The way back was a lot quieter as West Indies were wiped out in the fourth innings. There must still be a West Indies fan in Buddha somewhere. "Ya know, they shoulda' picked that local boy, Cornwall." He felt disappointed and hurt. He thought there was a bias in selection. "You play a few shots and you look good and you are from Barbados, they pick you right away, but this boy has been playing good but they don't pick him."

We drove past a group of kids, one of them having the same hairstyle as Shimron Hetmeyer, and I called out, "Hetmeyer." Buddha asked, "Who dat? I've heard the name." I refresh his memory about West Indies U-19 star, now in the senior squad and the IPL. "Oh yeah, I like the IPL. Boy, one day I'd like to watch a game of the IPL." He asked me whether I had a favourite IPL team and I said CSK. "Ya, Dohnee and Braaavo, but my team is Mumbaai."

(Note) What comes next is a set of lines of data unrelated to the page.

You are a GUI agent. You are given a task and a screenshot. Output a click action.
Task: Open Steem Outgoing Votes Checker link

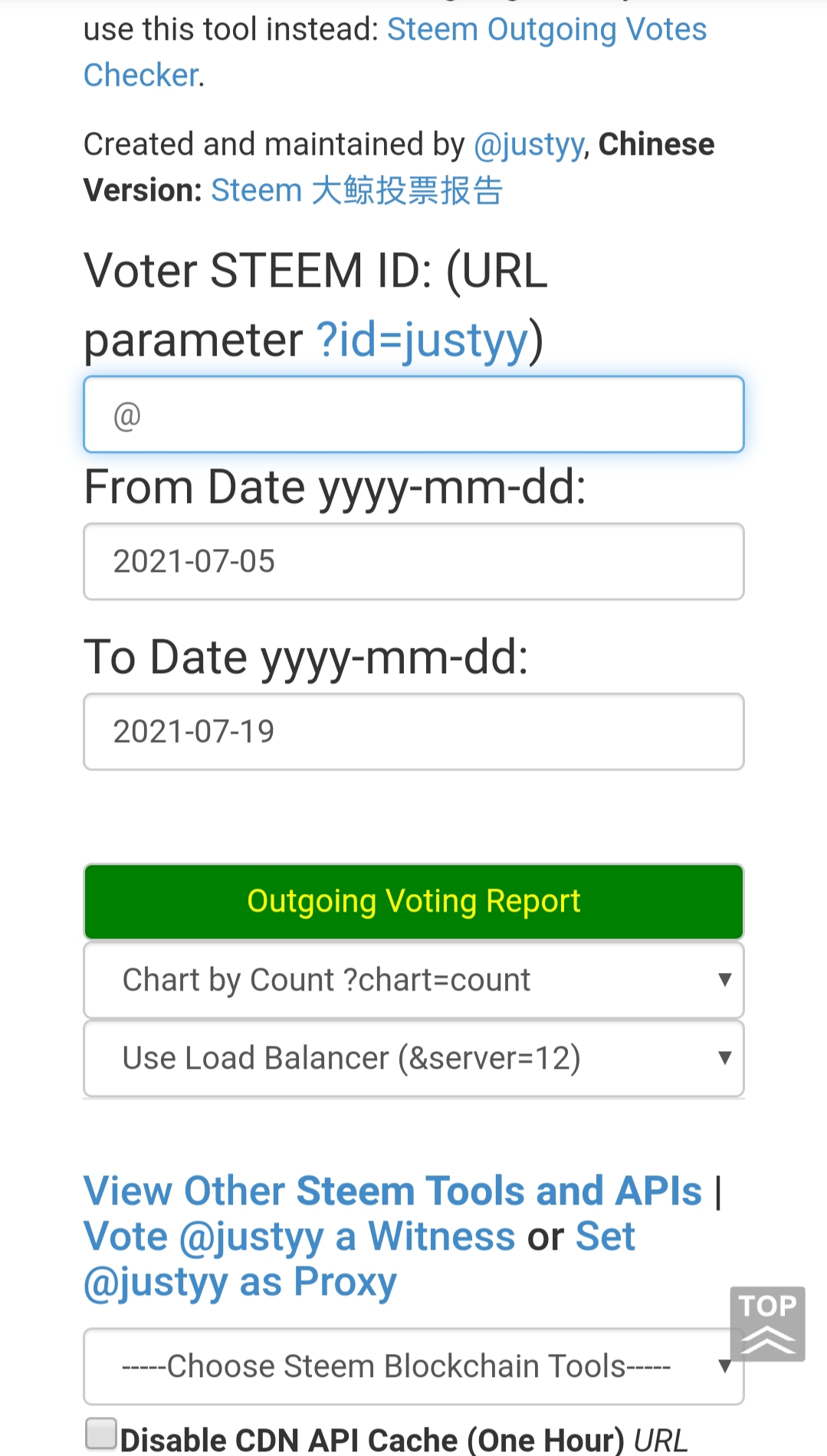(x=546, y=30)
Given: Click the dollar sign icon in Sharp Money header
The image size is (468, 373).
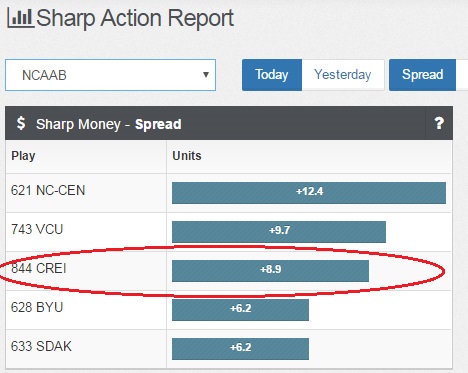Looking at the screenshot, I should click(21, 123).
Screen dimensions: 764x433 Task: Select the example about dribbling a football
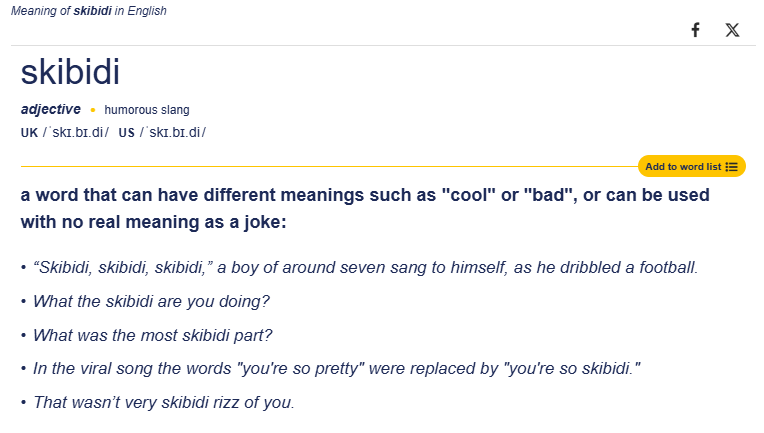[365, 267]
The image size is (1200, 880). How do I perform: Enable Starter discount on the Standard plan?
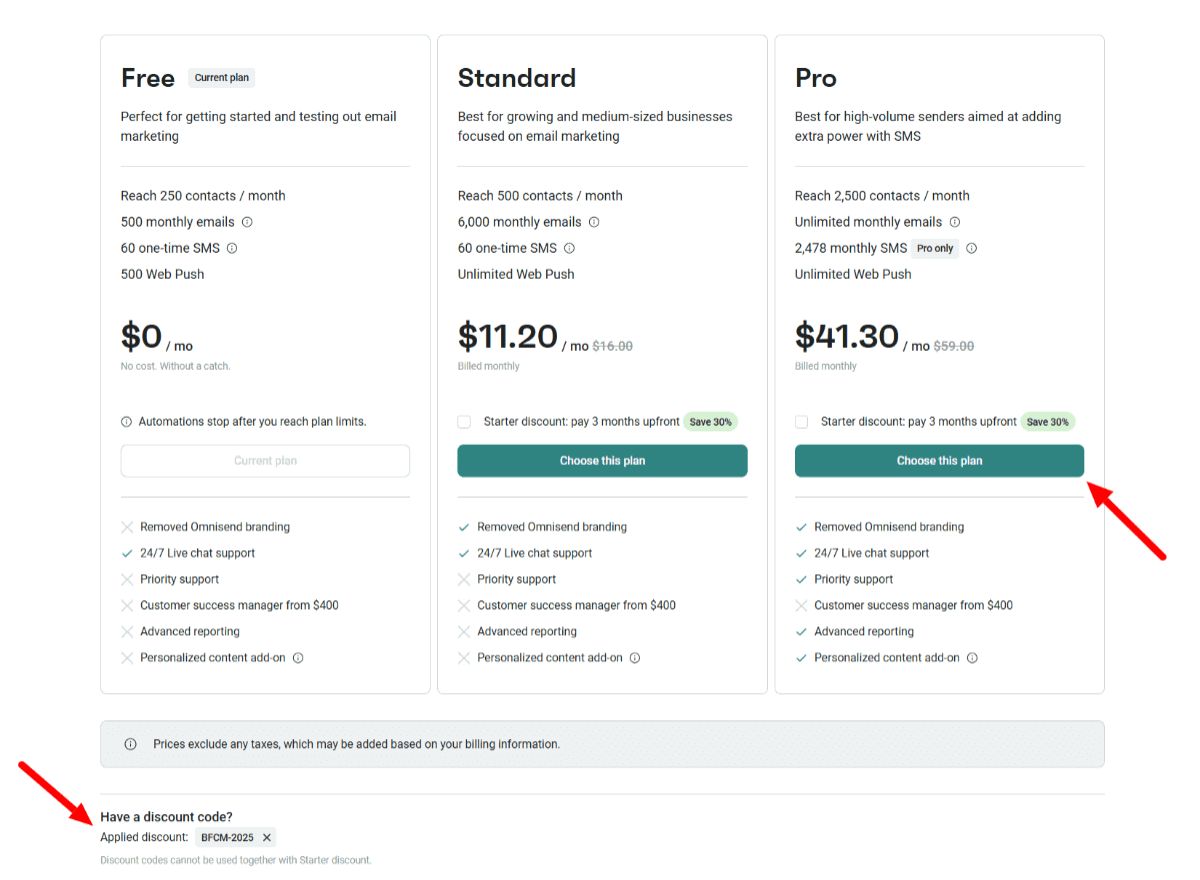pyautogui.click(x=464, y=421)
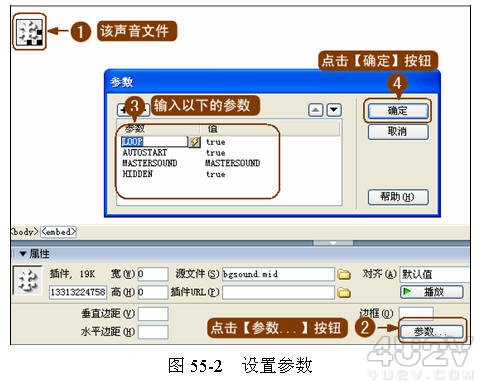
Task: Browse for plugin URL with folder icon
Action: tap(344, 292)
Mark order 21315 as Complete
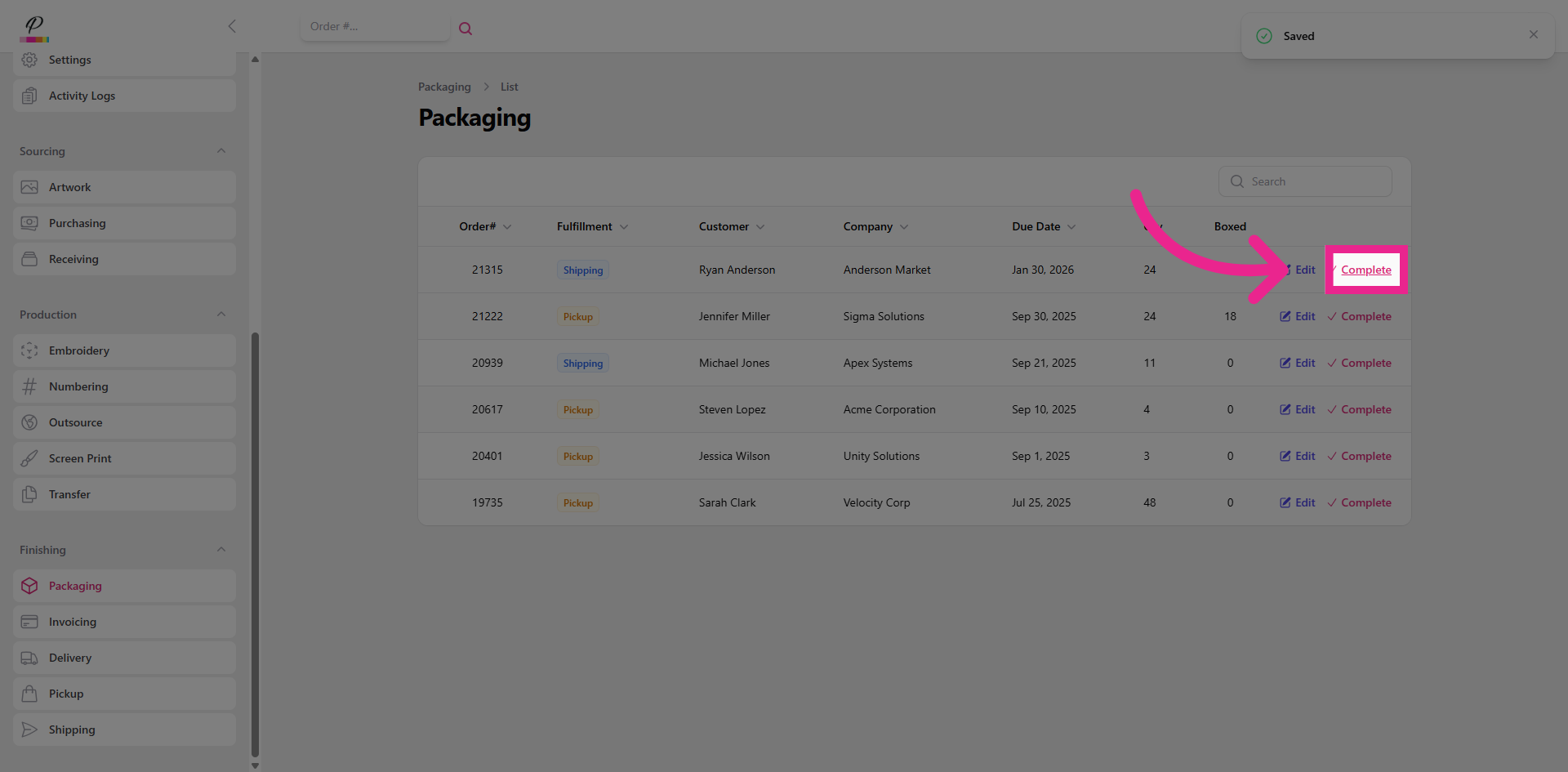The image size is (1568, 772). 1365,270
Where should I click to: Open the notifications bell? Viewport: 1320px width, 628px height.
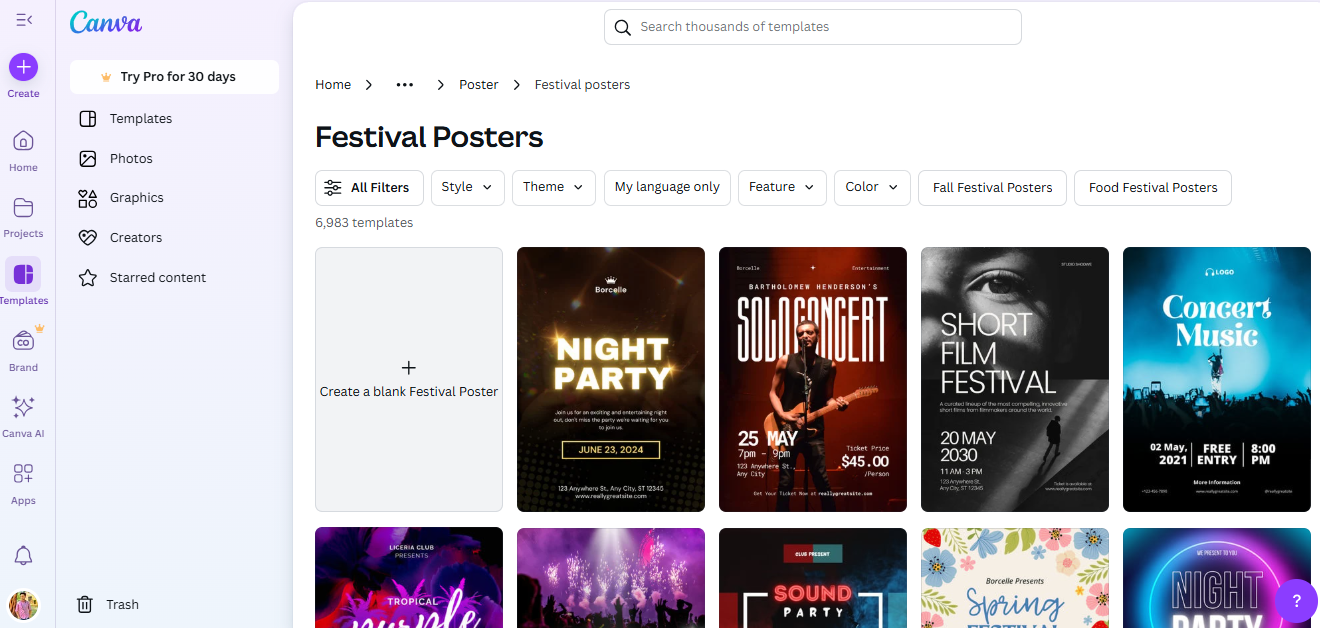pos(23,555)
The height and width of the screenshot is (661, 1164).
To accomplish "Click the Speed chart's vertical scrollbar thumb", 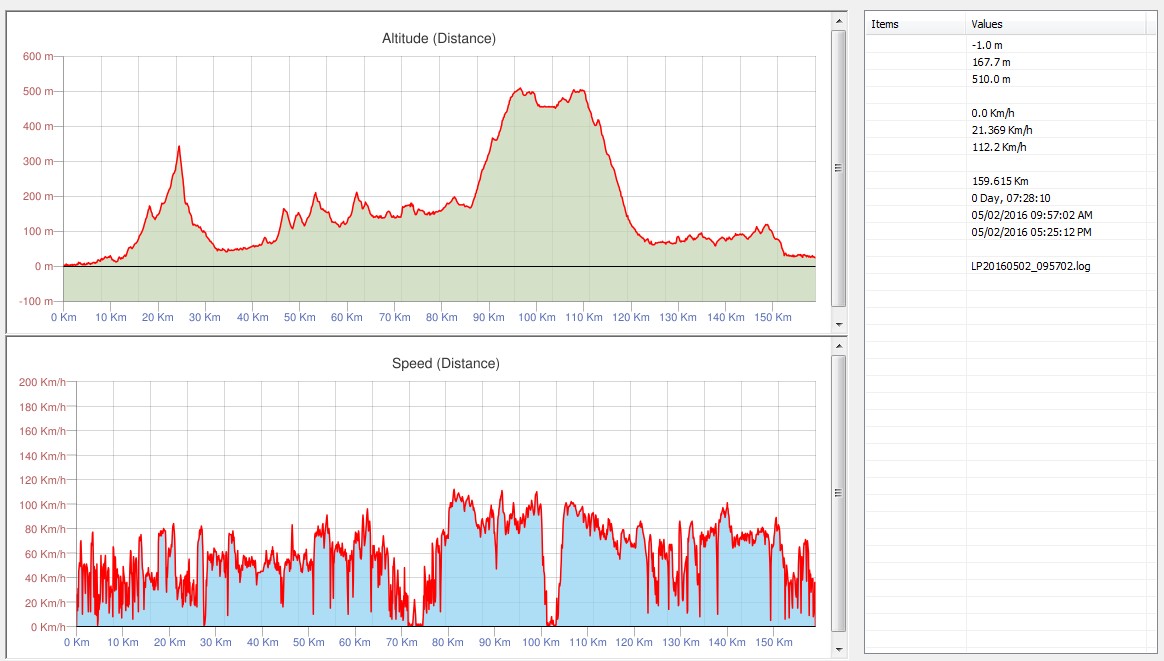I will click(x=838, y=492).
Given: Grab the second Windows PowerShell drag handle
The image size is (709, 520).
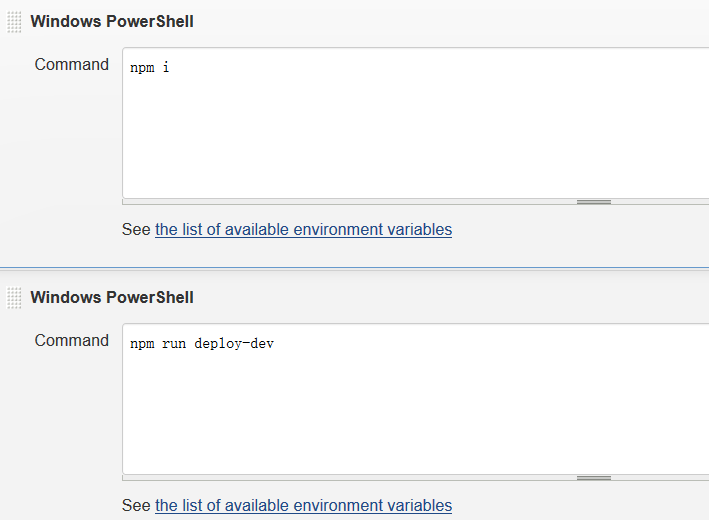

As he dropped me off, he said to call him if I needed any more rides around the island now that the cricket is over. I told him I'll be sure to. I stayed in on what would've been the fifth day of the Test, catching up on some sleep and work.

As I got ready to leave Antigua, I called him to see if he would take me to the airport. The phone rang. No answer. I called six or seven times. Then he called me back an hour later. My friend Booda was working, using the weedwacker and did not hear the phone ring. He said, "I will be there, ya don't worry."